Yikes! Similarweb reveals that traffic to the blog has dropped by nearly 20 percent from August to September, from 200,000 visits to 160,000. The blog’s bounce rate is nearly 43 percent, and the average visitor spends less than a minute on the blog, visiting an average of 1.62 pages.

Where visitors come from:

Most visitors to hello.jcrew.com come from referrals, mainly from the brand’s main website (Jcrew.com). Less than 8 percent come from social sites, less than 9 percent from search engines, and around 10 percent visit the site directly.

Keywords used:

Hello.Jcrew.com doesn’t include keywords in its tags (viewable on the page’s source by pressing Crtl

[or Command] U).

Followers:

Jcrew.com has 1,694,591 followers on Facebook and 1.8 million followers on Instagram.

Social shares or likes:

Likes on recent Instagram posts range from around 3,000 to more than 15,000. The brand does have social share buttons on its blog posts, but it doesn’t look like many people, if any, share the content.

Influencers:

The brand does work with some influencers (such as this blog post created by street-style star Kyle Edwin Guerre), but it doesn’t seem as though it’s formed many lasting connections with influencers.
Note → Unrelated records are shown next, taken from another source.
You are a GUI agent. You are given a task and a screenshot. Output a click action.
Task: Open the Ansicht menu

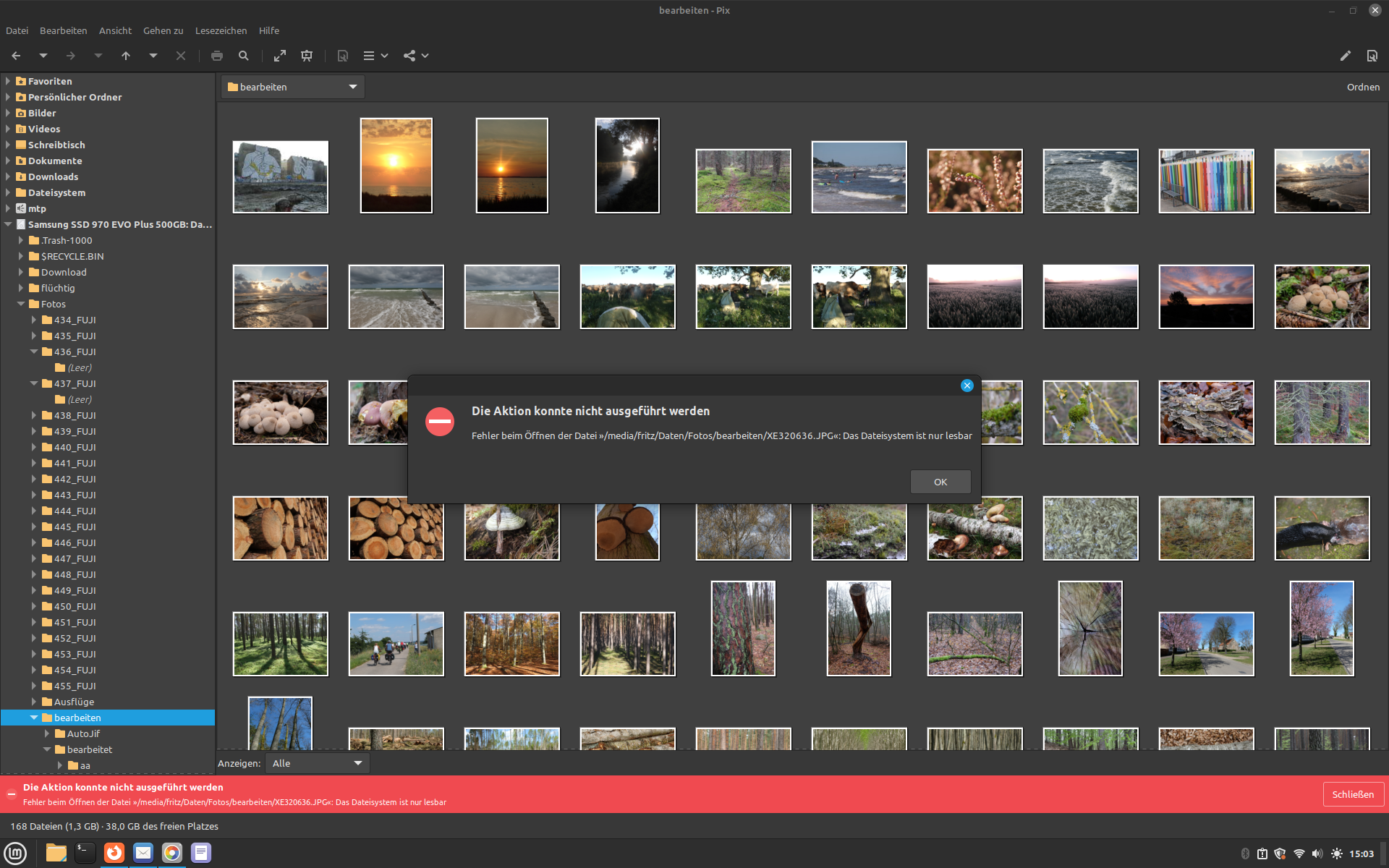(x=114, y=30)
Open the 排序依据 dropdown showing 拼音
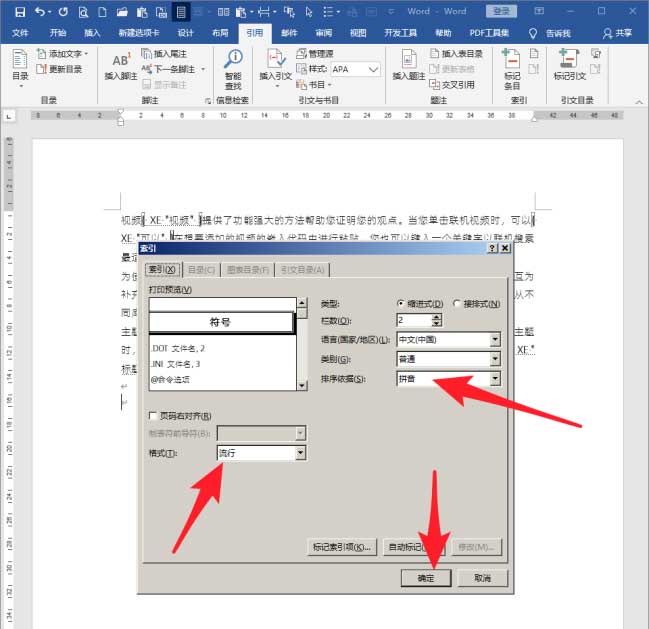The image size is (649, 629). pos(494,379)
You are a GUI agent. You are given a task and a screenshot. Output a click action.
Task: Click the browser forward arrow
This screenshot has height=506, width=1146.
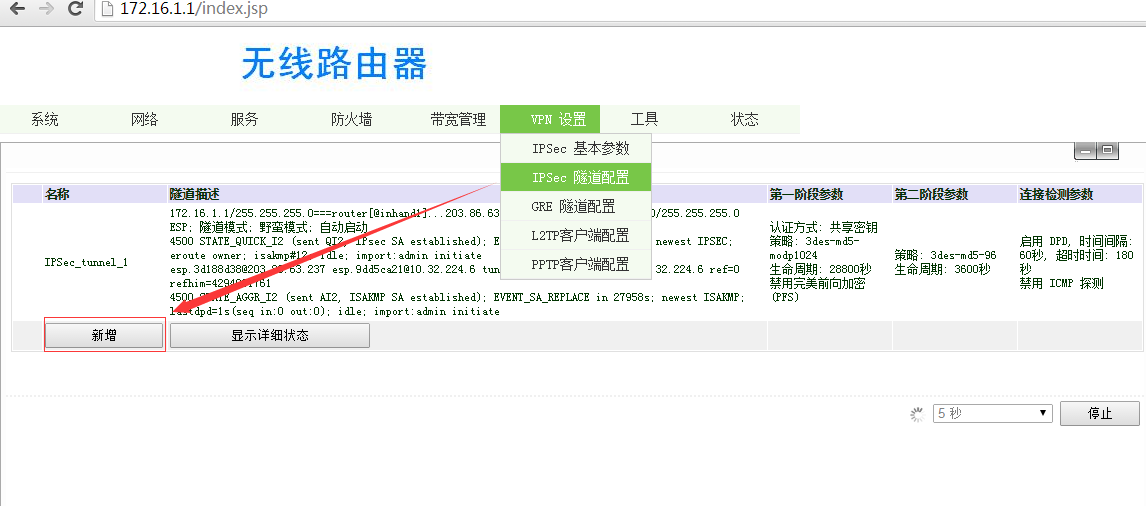click(x=46, y=9)
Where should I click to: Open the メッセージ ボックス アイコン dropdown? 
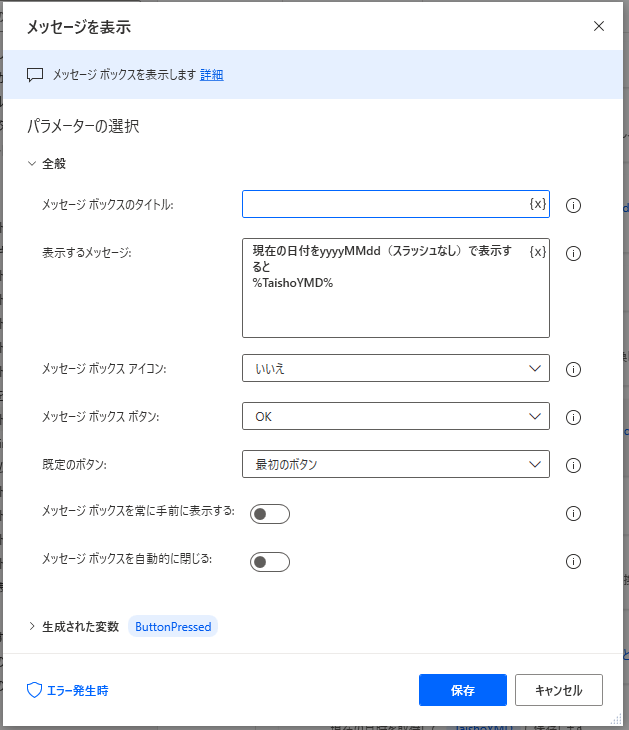(395, 368)
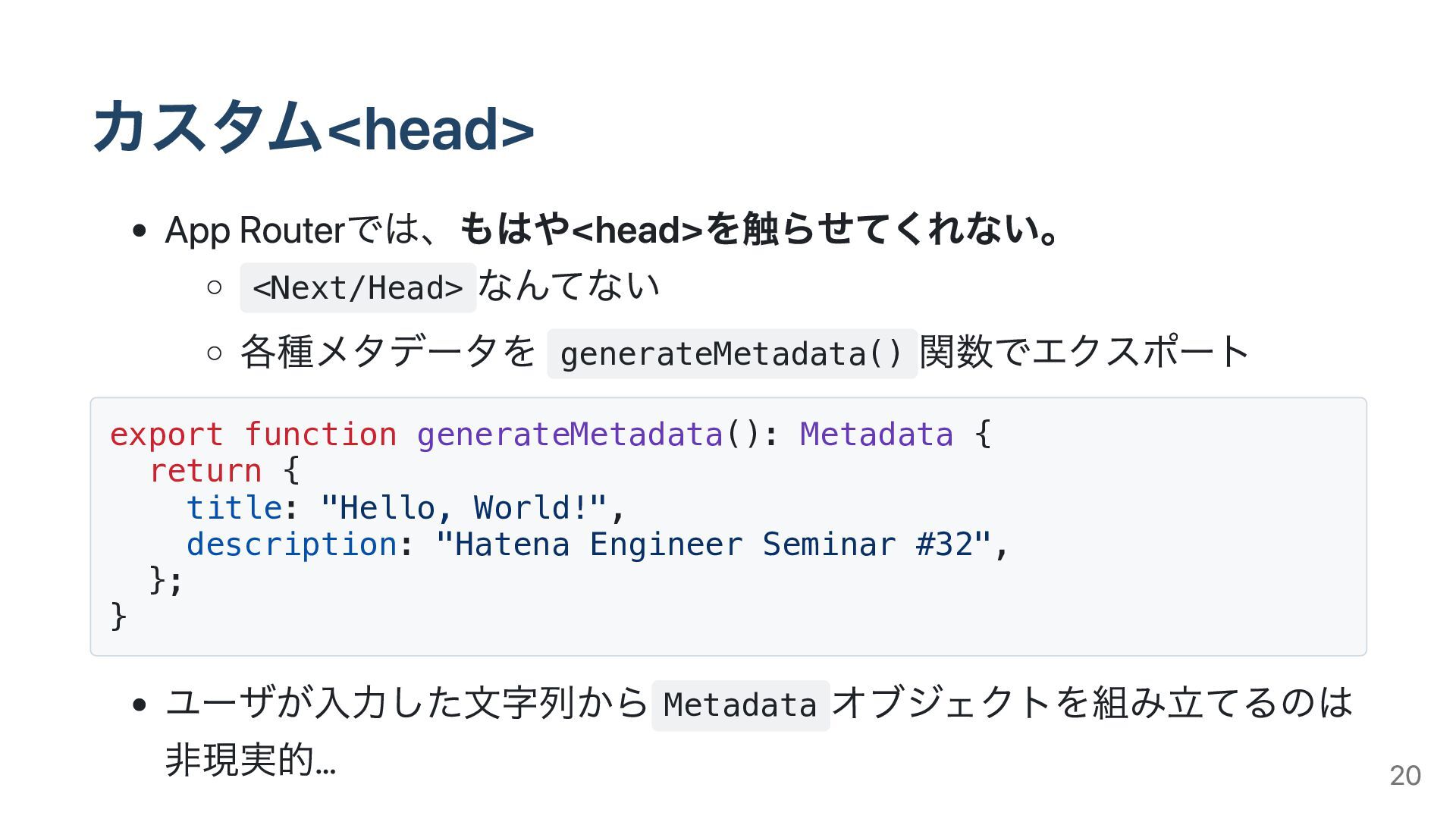Click the Metadata return type in code
This screenshot has height=819, width=1456.
point(876,435)
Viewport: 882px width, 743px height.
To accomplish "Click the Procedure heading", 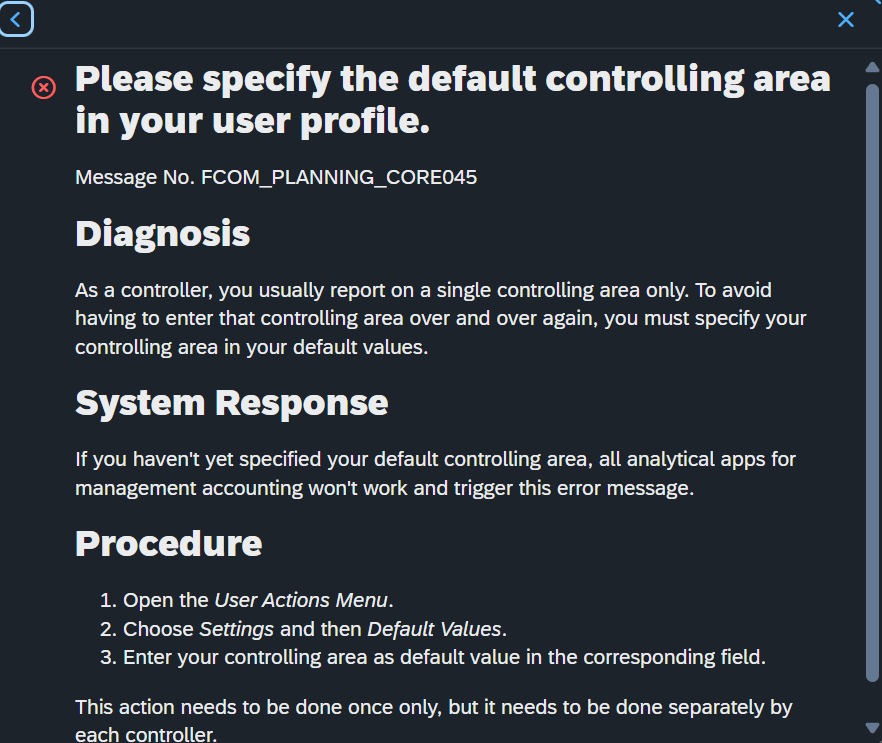I will click(169, 544).
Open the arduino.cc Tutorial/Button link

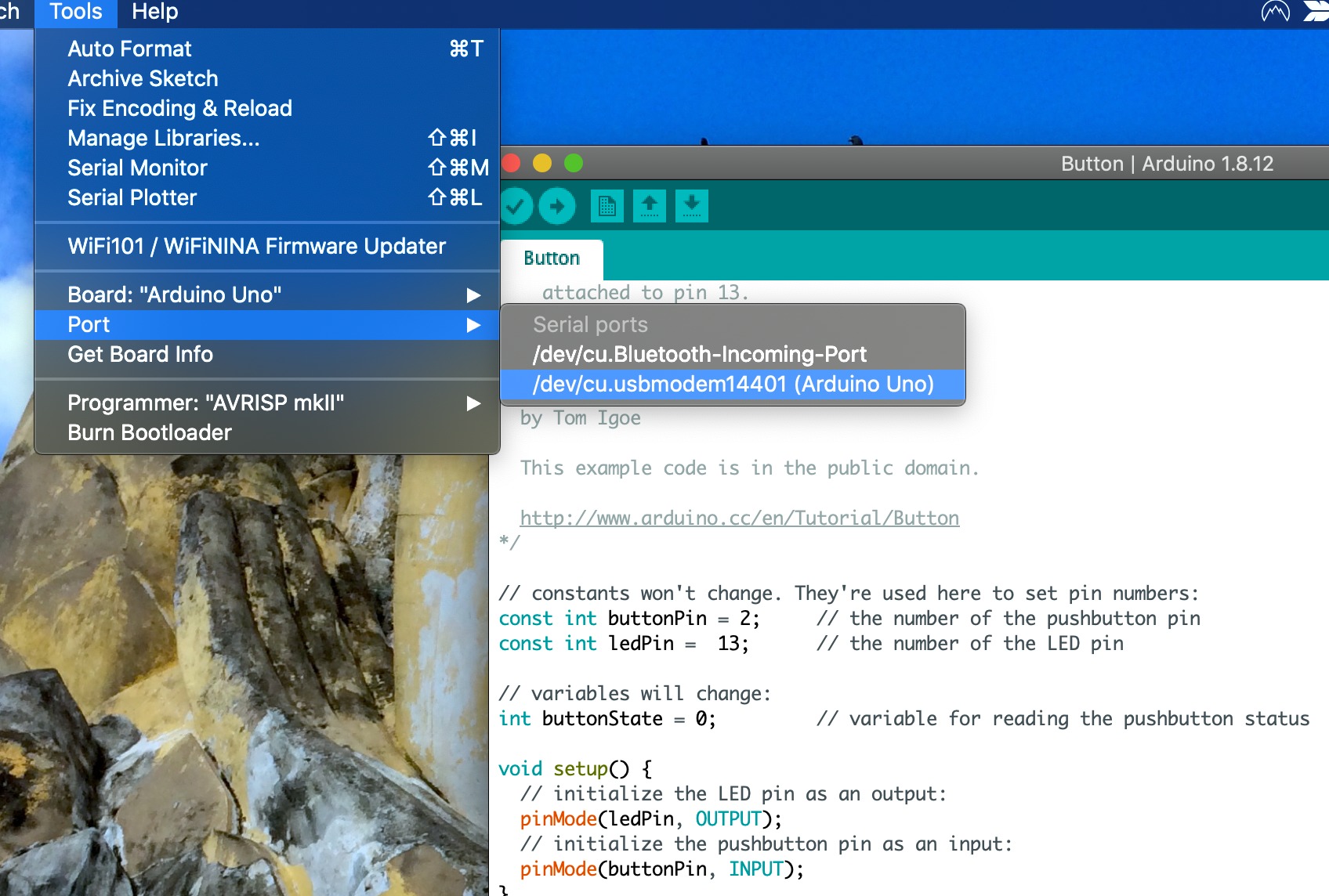click(739, 518)
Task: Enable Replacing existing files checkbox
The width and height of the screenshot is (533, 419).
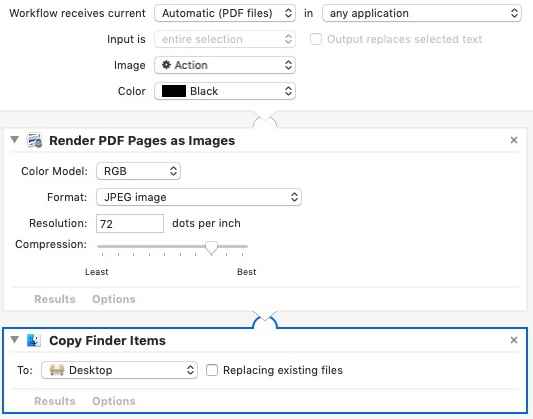Action: coord(212,370)
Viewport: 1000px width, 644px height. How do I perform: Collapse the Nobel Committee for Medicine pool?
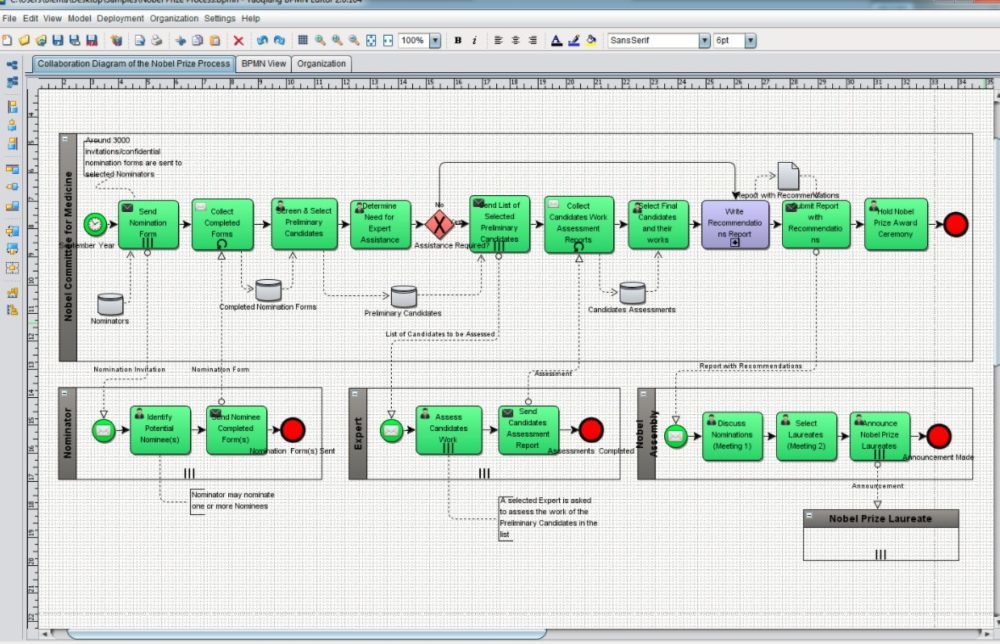tap(65, 139)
Looking at J. Crew, you can easily see where your own brand can do better. You can create a keyword strategy to improve SEO. Or you can focus on improving your social engagement and reach. Or you could consider improving your posting frequency, perhaps by creating a content calendar and sticking to it. You could do any combination of those suggestions.

One thing that is worth emulating is the type of content J.Crew produces. Its blog posts are relevant to the brand. But they also seek to answer questions and solve problems, even if it they aren’t buying J.Crew products.